I was the last born in a family of three ladies(inclusive of
mum) and one king. So the only boys we played with were our neighbours’
all-male triplets. Growing up, we played together. We walked together with
them. Being around them was so warm and safe. We hugged like some little
baboons, playing the mother-daddy games. I always wanted to be mum. No, not
because of that, because HE WAS SECURE. I really liked him a lot. He would
carry me when I got sick to the couch
as we pretended it was the car. It was warm playing with his brothers too.
Always aggressive and ready to protect. Everyone remembers that childhood soap
opera.
But as we were growing up, we met a world that viewed this
hero we had in them differently. We met a world that told us they were dogs. I
don’t yet know what that means, but I was made to believe and just follow
without ever questioning. They told me not to even ever trust my very first
boyfriend (dad). They said they were all the same. They told me I didn’t need
him yet when mama cried, when my big sister cried, not to mention, me too, He
was always there to comfort us. If he ever went on a business trip, it felt all
insecure. Even the slightest pin drop froze us.

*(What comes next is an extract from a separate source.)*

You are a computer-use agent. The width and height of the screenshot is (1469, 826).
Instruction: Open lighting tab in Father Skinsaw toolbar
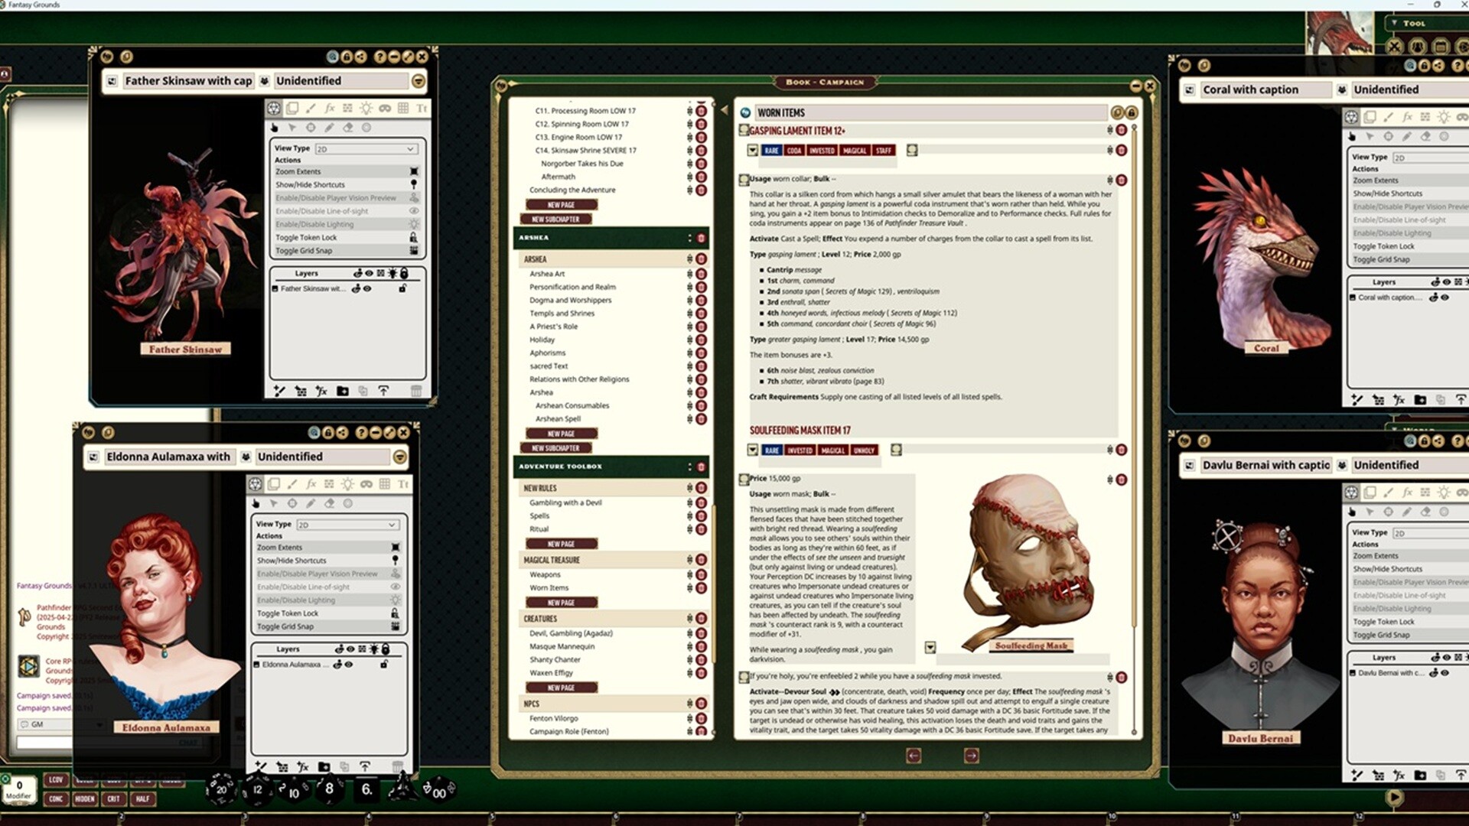366,109
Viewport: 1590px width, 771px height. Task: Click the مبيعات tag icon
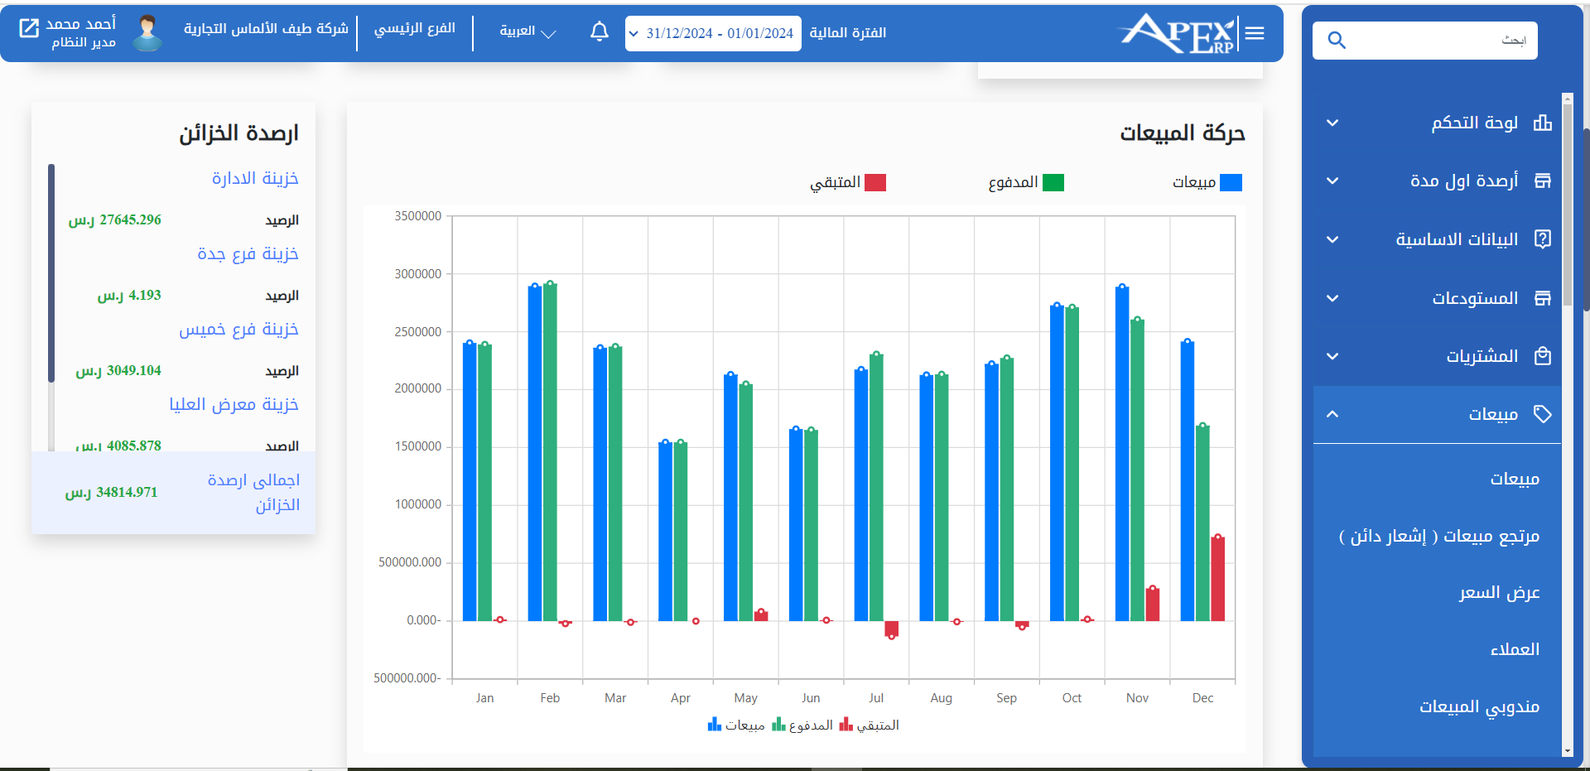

What they taught me about these heroes messed with how I
viewed them. Slowly I started disrespecting the same kids that always wiped my
tears after getting hurt in the yard. Slowly I answered the same daddy that
changed my diapers when momma was sick, rudely, yet I knew he took care of all
the family needs. Everytime I did something to hurt his feelings and he got
angry, momma always threw tantrums at him and convinced him that it was
adolescence that affected me. We felt like winners because we knew he couldn’t
beat us in the mouthing game. But many years later, I regret what I did to dad.
I guess I was too naïve to just follow momma’s advice without questioning. I
wish I knew how deep the words we threw at him sank in the sea of his thoughts.
The boys, as I was taught to call them even
the oldest of them, started getting away from me. I was taught that I was a
prize that they had to toil themselves off to win, and I became that. I lost a
lot of them that used to be heroes simply because they asked me out. I joined
the university and became the most proud woman earth has ever seen. I
disqualified any undergraduate level guy from my list, because I was told,
“They ain’t a challenge, u need someone that challenges you. Working class.” I
went out only with those that were driving. So unfortunate most of those I
schooled with were walking class. I felt guilty of what I was doing somehow but
I brushed it off with the thought that I was playing three driving men. Today
in a Japanese, tomorrow German, the next day to the airstrip. It was real fun
that I even missed most of my classes. Did they matter anymore really. With the
new career I had gotten myself, thanks to facebook and instagram, being a
socialite was the thing in town. Soon I moved international and “served” even tycoons in Nigeria, Dubai
and the Middle East. It was fun. Really a lot. They always said, “YOU ARE
BEAUTIFUL MILLENIUM GIRL”.
Many years later I sit here watching my two twin sons
growing without a father and I shed tears. Will the world ever have a place for
them to go out and fight? Will they ever be told that they are heroes? The
questions can’t stop but all I have left yet I have to stop questioning, go out
in the streets of Koinange and find my sons a meal(I graduated but with an F,
you know why). I walk out at night and the men I meet are bitter because of the
words this world told them. None of them even knows my name, yet I have to fend
for my children this way. My only solace is when I visit dad in prison (he
murdered momma after a heated argument). He forgave me and I forgave him for
taking away my mum. I tell him what an hero he is. He always tells me to tell
my boys what the world we live in will call them. Yet I have never told them a
thing. Because I was that girl I want them to be aware of. I wish I could take
back the arms of time and begin again. But it’s too late. All I take pride in
is taking care of my kids. It’s all I have left.
MILLENIUM GIRL, DON’T BE THE BEAUTIFUL GIRL I WAS
Codeset: In the
old days women saw their men as conquerors, providers and heroes, but somewhere
along the line that changed. Women started becoming their own heroes. Maybe it
is because their men forgot how to be heroes. Or because women didn’t want to
be protected anymore. Or maybe women had to be their own heroes because of the
pain they had to endure in life. But whatever the course, the world took away
the man’s reasons for being a man. They told him he wasn’t important anymore,
and when that happened, it turned the whole world upside down. Women had to
teach themselves how to be their own men, which in God’s own purposing wasn’t
planned. No wonder none ever succeeded. It brought misery to her and she hid in
fame and success that she didn’t need a man. Yet the pillow knew her tears.